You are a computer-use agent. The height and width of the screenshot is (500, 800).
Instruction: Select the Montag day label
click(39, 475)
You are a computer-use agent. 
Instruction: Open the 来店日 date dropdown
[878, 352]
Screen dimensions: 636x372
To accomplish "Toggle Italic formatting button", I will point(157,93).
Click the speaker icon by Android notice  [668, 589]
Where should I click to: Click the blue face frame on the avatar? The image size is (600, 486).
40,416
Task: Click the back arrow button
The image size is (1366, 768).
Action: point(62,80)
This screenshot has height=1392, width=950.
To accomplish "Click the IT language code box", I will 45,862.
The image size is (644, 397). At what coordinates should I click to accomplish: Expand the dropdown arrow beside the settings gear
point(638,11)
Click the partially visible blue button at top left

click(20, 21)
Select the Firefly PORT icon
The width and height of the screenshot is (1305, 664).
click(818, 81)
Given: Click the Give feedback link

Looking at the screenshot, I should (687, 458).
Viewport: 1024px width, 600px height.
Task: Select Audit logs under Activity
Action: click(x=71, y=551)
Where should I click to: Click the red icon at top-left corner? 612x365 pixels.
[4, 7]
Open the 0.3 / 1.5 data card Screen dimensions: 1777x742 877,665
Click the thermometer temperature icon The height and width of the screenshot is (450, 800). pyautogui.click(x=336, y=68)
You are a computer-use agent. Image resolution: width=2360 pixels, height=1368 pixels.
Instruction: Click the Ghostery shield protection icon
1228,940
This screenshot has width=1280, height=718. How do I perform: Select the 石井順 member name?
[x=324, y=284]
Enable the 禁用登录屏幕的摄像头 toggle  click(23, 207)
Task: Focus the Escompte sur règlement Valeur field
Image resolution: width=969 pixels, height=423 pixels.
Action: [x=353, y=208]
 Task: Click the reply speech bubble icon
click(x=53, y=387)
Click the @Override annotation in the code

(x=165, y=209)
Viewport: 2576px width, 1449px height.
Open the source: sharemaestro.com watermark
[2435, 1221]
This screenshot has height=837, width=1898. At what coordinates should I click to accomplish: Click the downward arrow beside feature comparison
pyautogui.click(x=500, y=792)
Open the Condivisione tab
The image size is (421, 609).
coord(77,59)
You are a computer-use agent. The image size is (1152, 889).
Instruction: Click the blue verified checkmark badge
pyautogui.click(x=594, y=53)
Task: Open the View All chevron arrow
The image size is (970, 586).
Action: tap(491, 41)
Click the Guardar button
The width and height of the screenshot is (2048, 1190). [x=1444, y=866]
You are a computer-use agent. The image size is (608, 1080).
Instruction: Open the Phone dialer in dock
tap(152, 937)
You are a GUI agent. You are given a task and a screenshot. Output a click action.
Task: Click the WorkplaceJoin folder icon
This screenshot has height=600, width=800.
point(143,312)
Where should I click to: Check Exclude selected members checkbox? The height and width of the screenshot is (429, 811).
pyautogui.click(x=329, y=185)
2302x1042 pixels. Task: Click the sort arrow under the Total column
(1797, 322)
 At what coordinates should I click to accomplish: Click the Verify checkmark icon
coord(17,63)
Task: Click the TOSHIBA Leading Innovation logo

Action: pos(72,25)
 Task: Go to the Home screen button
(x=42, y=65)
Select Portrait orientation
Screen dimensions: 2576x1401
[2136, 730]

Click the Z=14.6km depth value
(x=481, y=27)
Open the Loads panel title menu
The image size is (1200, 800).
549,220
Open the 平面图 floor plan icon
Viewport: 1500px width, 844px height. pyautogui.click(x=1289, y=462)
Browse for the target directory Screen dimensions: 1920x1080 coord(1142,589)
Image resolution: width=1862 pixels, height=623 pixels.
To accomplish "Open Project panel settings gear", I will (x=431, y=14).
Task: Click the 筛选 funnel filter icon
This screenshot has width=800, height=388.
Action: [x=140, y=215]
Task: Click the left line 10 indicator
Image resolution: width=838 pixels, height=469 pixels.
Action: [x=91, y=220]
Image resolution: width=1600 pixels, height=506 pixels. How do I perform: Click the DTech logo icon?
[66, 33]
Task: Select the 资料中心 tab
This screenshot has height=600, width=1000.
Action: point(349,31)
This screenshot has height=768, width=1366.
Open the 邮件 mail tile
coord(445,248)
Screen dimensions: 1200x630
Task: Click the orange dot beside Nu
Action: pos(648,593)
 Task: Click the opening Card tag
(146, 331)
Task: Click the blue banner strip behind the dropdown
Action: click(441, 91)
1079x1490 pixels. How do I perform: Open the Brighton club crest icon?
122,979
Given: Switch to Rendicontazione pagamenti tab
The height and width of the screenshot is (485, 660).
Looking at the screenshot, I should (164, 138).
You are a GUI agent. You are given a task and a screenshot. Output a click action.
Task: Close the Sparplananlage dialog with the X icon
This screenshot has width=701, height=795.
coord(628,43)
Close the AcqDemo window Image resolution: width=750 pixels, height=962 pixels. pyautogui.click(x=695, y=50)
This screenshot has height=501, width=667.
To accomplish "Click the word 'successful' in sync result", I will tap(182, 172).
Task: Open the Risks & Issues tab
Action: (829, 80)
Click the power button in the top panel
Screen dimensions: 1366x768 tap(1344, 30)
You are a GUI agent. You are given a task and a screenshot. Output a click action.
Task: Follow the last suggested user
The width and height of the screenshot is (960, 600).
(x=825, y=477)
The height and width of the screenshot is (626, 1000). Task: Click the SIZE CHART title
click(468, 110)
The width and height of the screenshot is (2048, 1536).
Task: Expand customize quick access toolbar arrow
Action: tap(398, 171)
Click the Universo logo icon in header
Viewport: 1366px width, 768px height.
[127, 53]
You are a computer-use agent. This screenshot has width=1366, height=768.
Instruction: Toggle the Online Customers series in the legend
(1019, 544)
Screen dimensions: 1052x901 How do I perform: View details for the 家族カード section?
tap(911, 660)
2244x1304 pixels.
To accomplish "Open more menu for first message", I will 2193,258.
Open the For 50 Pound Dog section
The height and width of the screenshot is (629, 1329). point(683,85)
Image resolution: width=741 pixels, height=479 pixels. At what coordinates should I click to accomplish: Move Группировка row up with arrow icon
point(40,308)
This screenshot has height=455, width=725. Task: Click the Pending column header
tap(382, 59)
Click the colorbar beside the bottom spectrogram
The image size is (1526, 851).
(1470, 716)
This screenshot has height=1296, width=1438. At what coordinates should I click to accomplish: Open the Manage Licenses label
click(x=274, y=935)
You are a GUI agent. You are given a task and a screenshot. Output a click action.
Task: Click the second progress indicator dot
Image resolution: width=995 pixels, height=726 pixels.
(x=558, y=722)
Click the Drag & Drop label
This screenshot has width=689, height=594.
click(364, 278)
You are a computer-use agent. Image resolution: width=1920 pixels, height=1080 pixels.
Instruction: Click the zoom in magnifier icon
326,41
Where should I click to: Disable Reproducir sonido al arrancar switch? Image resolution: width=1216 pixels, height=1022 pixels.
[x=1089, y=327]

### Task to complete:
Report every line of the material above that holds the word "Viewport".

### Written response:
Viewport: 1024px width, 600px height.
Viewport: 2576px width, 1449px height.
Viewport: 1500px width, 844px height. pyautogui.click(x=1289, y=462)
Viewport: 1366px width, 768px height.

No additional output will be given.